Once the line with "Where should I click to: Select" is found in the entries below, repeat it and each following line exactly, up to and including the line with "Task: Switch to the Globalization tab". Add no other lines.
#### Material for this exercise
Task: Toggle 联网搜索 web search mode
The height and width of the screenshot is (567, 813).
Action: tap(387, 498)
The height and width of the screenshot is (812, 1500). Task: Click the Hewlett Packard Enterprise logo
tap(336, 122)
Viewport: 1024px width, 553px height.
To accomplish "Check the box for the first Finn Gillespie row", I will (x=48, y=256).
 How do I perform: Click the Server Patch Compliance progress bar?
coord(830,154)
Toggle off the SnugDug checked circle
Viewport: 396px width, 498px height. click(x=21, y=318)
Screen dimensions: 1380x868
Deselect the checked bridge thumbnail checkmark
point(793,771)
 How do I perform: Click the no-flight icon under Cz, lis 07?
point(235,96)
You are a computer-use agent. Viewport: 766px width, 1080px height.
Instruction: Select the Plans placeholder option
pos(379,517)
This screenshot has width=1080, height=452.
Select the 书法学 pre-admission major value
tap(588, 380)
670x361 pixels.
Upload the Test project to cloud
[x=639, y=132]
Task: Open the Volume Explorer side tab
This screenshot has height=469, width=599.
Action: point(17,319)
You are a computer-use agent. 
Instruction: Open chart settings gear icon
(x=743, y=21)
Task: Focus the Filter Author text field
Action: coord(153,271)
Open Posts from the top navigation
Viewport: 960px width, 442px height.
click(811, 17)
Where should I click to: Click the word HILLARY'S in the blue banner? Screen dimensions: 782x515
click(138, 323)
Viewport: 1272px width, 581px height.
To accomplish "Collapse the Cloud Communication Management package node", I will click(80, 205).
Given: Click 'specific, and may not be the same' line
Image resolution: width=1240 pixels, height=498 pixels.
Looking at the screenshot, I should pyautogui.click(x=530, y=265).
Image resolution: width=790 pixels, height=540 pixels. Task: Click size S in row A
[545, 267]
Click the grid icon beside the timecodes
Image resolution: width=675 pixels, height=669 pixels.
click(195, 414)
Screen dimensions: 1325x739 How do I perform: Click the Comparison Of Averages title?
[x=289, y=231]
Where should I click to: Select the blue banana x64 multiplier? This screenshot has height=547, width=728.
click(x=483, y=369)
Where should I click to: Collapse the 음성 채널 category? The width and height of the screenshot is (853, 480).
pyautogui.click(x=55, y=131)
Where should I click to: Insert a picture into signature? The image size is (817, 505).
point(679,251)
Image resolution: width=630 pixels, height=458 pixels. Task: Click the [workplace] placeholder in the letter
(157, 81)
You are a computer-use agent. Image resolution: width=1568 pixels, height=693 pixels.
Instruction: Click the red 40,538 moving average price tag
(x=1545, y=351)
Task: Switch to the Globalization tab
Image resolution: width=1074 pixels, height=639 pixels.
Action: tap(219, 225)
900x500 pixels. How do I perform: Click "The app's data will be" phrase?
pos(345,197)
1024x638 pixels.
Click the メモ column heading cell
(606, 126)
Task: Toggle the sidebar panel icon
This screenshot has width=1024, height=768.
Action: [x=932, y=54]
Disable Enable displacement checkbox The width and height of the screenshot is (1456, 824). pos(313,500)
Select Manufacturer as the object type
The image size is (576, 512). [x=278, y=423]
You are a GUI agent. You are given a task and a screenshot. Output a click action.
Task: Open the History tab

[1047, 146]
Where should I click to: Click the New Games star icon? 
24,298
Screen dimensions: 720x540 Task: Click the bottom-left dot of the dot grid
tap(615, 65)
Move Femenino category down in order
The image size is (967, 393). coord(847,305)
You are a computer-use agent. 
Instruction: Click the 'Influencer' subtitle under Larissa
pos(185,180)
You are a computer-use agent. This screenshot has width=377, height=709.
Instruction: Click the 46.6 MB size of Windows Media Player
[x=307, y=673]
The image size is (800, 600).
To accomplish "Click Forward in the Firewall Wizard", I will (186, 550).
########
Completed exercise >>
Where should I click to: Select the blue banana x64 multiplier? This screenshot has height=547, width=728.
click(x=483, y=369)
Where should I click to: Collapse the 음성 채널 category? The width and height of the screenshot is (853, 480).
pyautogui.click(x=55, y=131)
Where should I click to: Insert a picture into signature? The image size is (817, 505).
point(679,251)
Image resolution: width=630 pixels, height=458 pixels. Task: Click the [workplace] placeholder in the letter
(157, 81)
You are a computer-use agent. Image resolution: width=1568 pixels, height=693 pixels.
Instruction: Click the red 40,538 moving average price tag
(x=1545, y=351)
Task: Switch to the Globalization tab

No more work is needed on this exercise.